Auren Hoffman: data markets are smaller than everyone thinks, and charging founders for VC legal fees is wrong
May 23, 2025 with Auren Hoffman
Key Points
- The data market for AI model training is vastly smaller than the current boom suggests, with a buyer pool of roughly a dozen frontier labs and most valuable data assets kept proprietary rather than sold.
- VC legal fee caps charged to portfolio companies mask cost from LPs while incentivizing lawyers to fill the allowed budget, typically landing at 99 percent of the cap regardless of actual work required.
- Flex Capital closed a seed round in six days by consolidating legal negotiations into a single four-hour session, suggesting speed improves when fee structures eliminate incentives for prolonged back-and-forth.
Summary
Auren Hoffman — who runs a data-company holding company and seed fund Flex Capital, targeting roughly 100 deals per year — makes two arguments worth taking seriously: the data market is far smaller than the AI boom implies, and standard VC legal fee clauses are quietly extracting value from founders and LPs alike.
Data markets: a reality check
Hoffman's thesis on data ten years ago was that the number of institutional buyers would grow significantly — hedge funds from 50 to 500, retailers in proportion.
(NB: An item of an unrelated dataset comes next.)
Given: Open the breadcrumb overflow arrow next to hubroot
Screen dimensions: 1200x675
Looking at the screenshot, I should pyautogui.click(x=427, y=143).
It didn't happen. The hedge fund buyer pool moved from roughly 50 to about 58. Even the largest funds in the world, like Bridgewater, spend almost nothing on proprietary data relative to AUM. Real estate went from zero serious data buyers to roughly one — Blackstone.
The deeper problem is that the most valuable data assets aren't for sale. Google's YouTube advantage in video generation is real precisely because Google won't sell it. When Reddit licensed its data to Google for $60 million to train LLMs, Hoffman argues the brand was doing much of the work — the same conversations from an unknown platform might have fetched $5–10 million.
For founders pitching a data-generation business aimed at AI model companies, the buyer pool is even thinner: a maximum of around a dozen frontier labs. Selling exclusively to OpenAI, Anthropic, Google, and Meta is not a durable business. Hoffman is backing at least one robotics data company, but the logic only holds if the data has buyers beyond the core model builders.
VC legal fees: a hidden LP problem
The standard term sheet practice of requiring a portfolio company to cover the lead investor's legal fees — often capped anywhere from $10,000 to $300,000 — strikes Hoffman as neither founder-friendly nor LP-friendly, despite being marketed as the latter.
The LP-friendly framing doesn't hold up. When a VC passes operating costs to the fund directly, LPs see the line item and can push back. Legal fees charged to the portfolio company disappear from the LP's view entirely. The company absorbs the cost, the VC avoids scrutiny, and the LP never knows.
Hoffman's practical observation: if the cap is $50,000, the bill will come in at $49,000. Almost every time. Lawyers fill the space they're given because the incentive structure points that way. Negotiating the cap down — as Immad Akhund of Mercury apparently does by agreeing on a ceiling with counsel upfront — is step one, but Hoffman's preference is to push it to zero.
He also links fee size to deal velocity. A higher legal fee cap is a reliable predictor of a slower close, because lawyers have more room to work. His rule of thumb: 15 days to close, plus one day for every $2,000 in the cap.
The alternative is already proven. Flex Capital recently closed a seed round in six days by getting all parties in a room for a four-hour session to work through every open issue live. Hoffman notes that M&A transactions — often considered more complex — regularly close faster than VC financings, because everyone is motivated to finish. The YC SAFE is the structural version of the same logic: no meaningful legal costs, no back-and-forth, no cap to fill.